0:4.13 Cennet bir yaratıcı değildir; o sadece birçok evrensel faaliyetin benzersiz bir denetleyicisidir, bu bağlamda sadece tepkisel bir doğaya sahip olmasına kıyasla bir denetleyiciden çok daha fazlasıdır. Maddi evrenler boyunca Cennet tüm varlıkların kuvvetlerinin, enerjilerinin ve güçlerinin tepkimeleri ve işleyişi üzerinde bir etkide bulunur; fakat Cennet’in kendisi âlemler içinde benzersiz, ayrıcalıklı ve soyutlanmış bir konumdadır. Cennet hiçbir şeyin yansıması değildir ve hiçbir şey Cennet’i yansıtmaz. Cennet ne bir güçtür nede bir varlıksal mevcudiyettir; o tüm bunların üzerinde bir değerdir, Cennet kendiliğiyle tanımlı olan bir değerdir.
0:5.1 Kişilik; ilahlaştırılmış gerçekliğin bir düzeyi olup, ibadet ve erdemin yüksek akıl etkinleştirmesinin ölümlü ve yarı-ölümlü varlık düzeylerinden morontial ve ruhani seviyesi boyunca karakter düzeyinin kesinliğine ulaşmasına kadar olan alanı kapsar. Bu ölümlü ve aynı türden olan yaratılmışlık kişiliğinin evrimleşen yükselişidir, fakat evren kişiliklerinin diğer birçok seviyesi bulunmaktadır.
0:5.2 Gerçeklik evrensel gelişime, kişilik ise sonsuz çeşitliliğe bağlıdır ve bu ikisi sınırsız İlahi etkileşime ve ebedi istikrara ulaşmada neredeyse tamamen yetkindir. Birey dışı gerçekliğin başkalaşan kapsamı kesinlikle sınırsız olsa da, kişilik gerçekliklerinin ilerlemeci evrimleşmesine engel olacak herhangi bir sınırlamanın bulunmadığı bilgisine sahibiz.
0:5.3 Erişilen deneyimsel seviyelerde tüm kişilik düzeyleri ve değerleri ilişkili ve hatta eş yaratılmışlıklardır. Tanrı ve insan bile İnsan’nın Evladı ve Tanrı’nın Evladı Hazreti Mikâil’in varlığının kendisinde seçkince gösterildiği gibi bütünleşmiş bir karakterde bulunabilir.
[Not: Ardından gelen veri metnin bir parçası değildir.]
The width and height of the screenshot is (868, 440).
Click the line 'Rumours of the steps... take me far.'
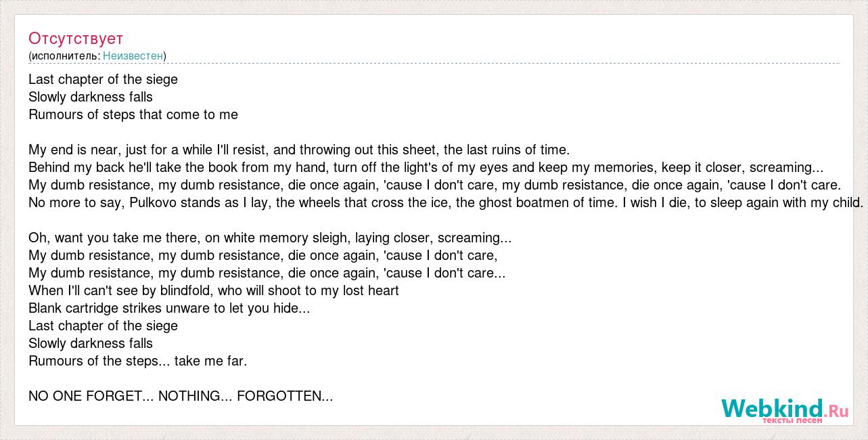pyautogui.click(x=138, y=361)
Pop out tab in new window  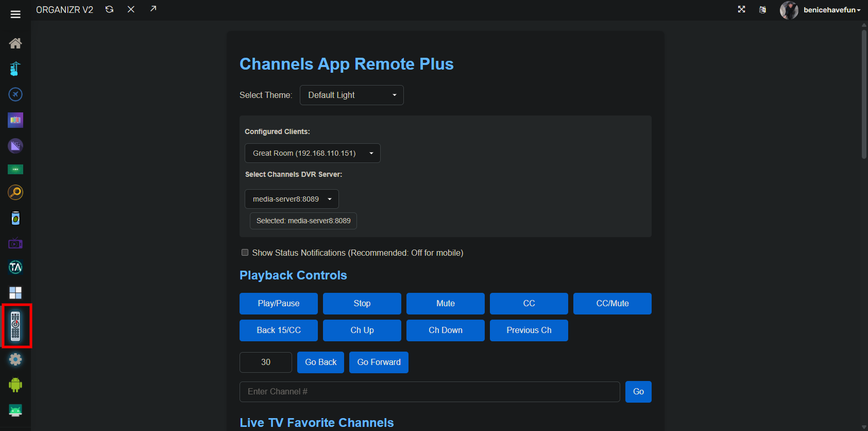pyautogui.click(x=153, y=9)
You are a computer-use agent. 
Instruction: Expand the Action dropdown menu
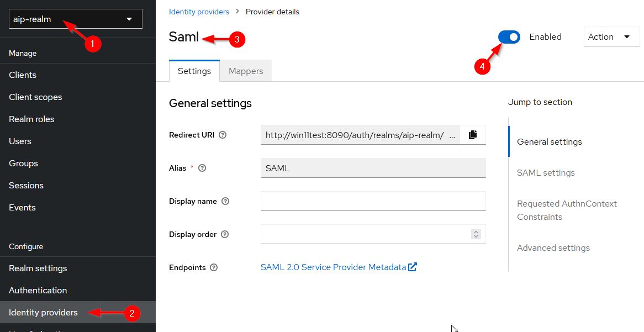pos(611,37)
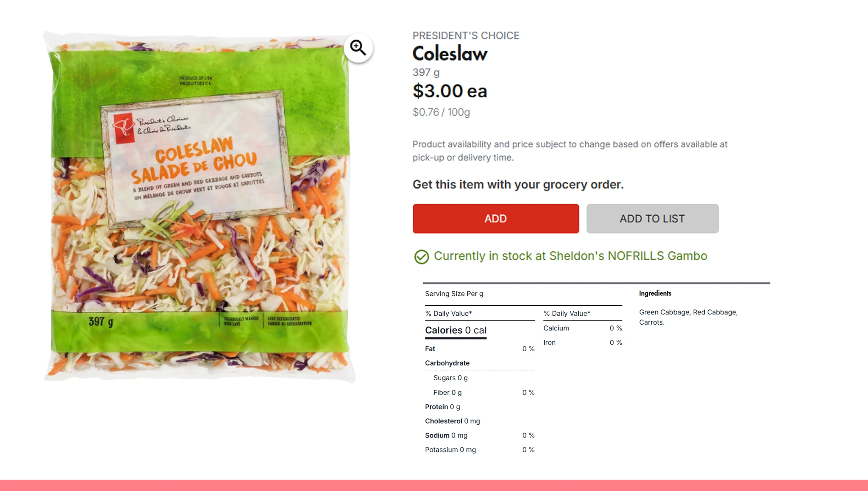Click the $3.00 ea price text
The image size is (868, 491).
pos(449,91)
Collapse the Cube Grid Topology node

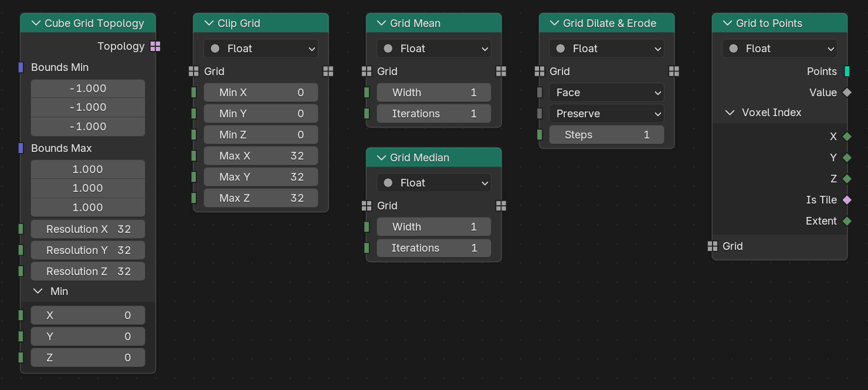pos(35,23)
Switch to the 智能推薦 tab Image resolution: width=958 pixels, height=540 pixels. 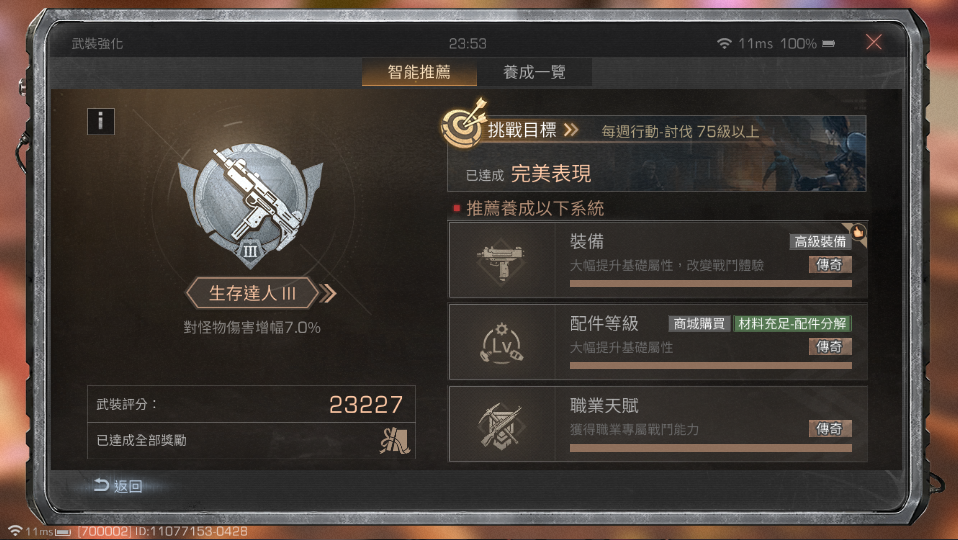tap(419, 72)
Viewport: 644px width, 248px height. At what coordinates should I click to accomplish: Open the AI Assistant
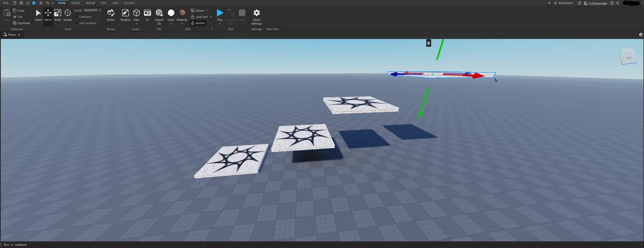tap(563, 3)
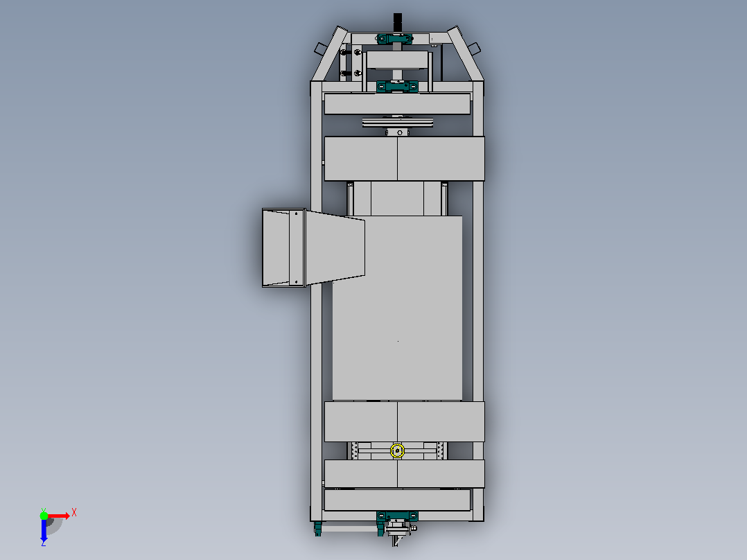The image size is (747, 560).
Task: Pick the right half of the upper split panel
Action: pyautogui.click(x=441, y=158)
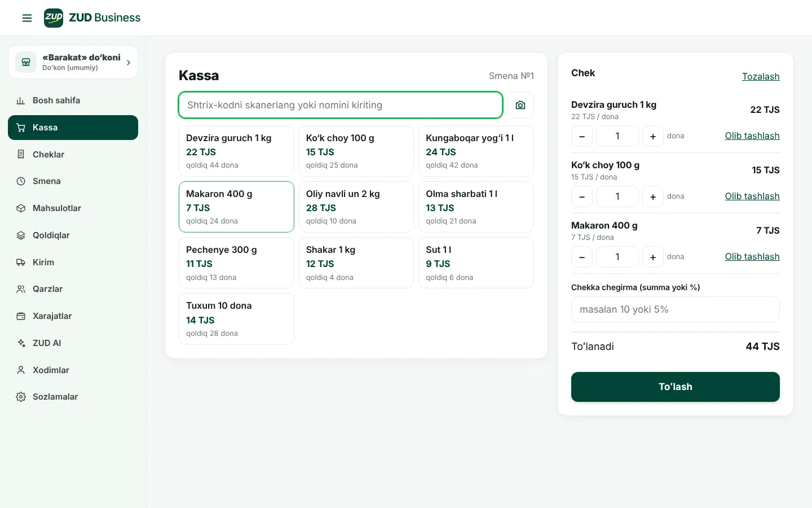Increase Devzira guruch quantity with plus
This screenshot has height=508, width=812.
[653, 136]
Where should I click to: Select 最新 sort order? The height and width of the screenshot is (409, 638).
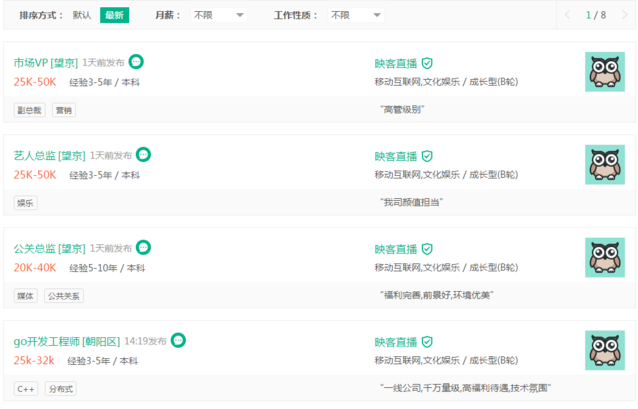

0:5.4 Kişiliğin tüm alt-sınırsızlık düzeyleri ve fazları katılımcı ulaşılabilirliklerdir ve olası bir biçimde eş yaratılmışlıklardır. Birey öncesi, bireyci ve bireyler üstü durumlar eş yaratımsal ulaşılabilirlik, ilerlemeci başarı ve eş güdümsel ehliyetin ortak bir potansiyeli tarafından birbirlerine bağlıdır. Fakat birey dışı düzey kişiliğin varlıksal bütünlüğü üzerinde herhangi bir etkiye sahip değildir. Kişilik kendiliğinden olan bir yapıda bulunmaz, çünkü kişilik Cennet Yaratıcısı’nın bahşettiği bir kabiliyettir. Kişilik enerjinin üstüne inşa edilmiş bir bütünlük olup ve sadece yaşayan enerji sistemleriyle ilişkide bulunduğundan; kimlik cansız olan enerji yapılarıyla ilişkilendirilebilir.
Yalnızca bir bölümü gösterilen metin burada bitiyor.